_Text shown:_
+---+
# Members Interest on BCA



## beN (Apr 21, 2010)

Hey Everyone,

I thought I'd start a thread on what your main Interest on BCA is.
Is it Discus, Pleco's,Stingray's,Community Fish..etc..

Lets see what you all are interested  ...


----------



## CRS Fan (Apr 21, 2010)

What about Planted, Ben? I see planted is mysteriously unavailable.

Best Regards,

Stuart


----------



## DBam (Aug 9, 2010)

I might've put rays, except that Jen does all her pleco shopping on my account. She buys way more in plecos than I could ever buy in rays, haha


----------



## BubBleBee (May 7, 2010)

Too bad you can only pick one.....


----------



## Diztrbd1 (Apr 21, 2010)
+---+
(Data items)
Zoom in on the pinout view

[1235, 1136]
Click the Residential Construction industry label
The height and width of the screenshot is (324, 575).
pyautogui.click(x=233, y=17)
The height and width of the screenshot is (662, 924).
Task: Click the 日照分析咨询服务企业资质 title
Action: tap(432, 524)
+---+
_Task requirements:_
**a)** Rewrite the paragraph beginning "I might've put rays" from the forum thread as a shorter version that keeps its main facts.
**b)** Return the part of the forum thread that begins at the words "Is it Discus, Pleco's,Stingray's,Community" and stops after "is mysteriously unavailable.".

_Results for each task:_
**a)** The writer might have picked rays, but Jen does all her pleco shopping on the writer's account and spends far more on plecos than the writer could on rays.

**b)**
Is it Discus, Pleco's,Stingray's,Community Fish..etc..

Lets see what you all are interested  ...


----------



## CRS Fan (Apr 21, 2010)

What about Planted, Ben? I see planted is mysteriously unavailable.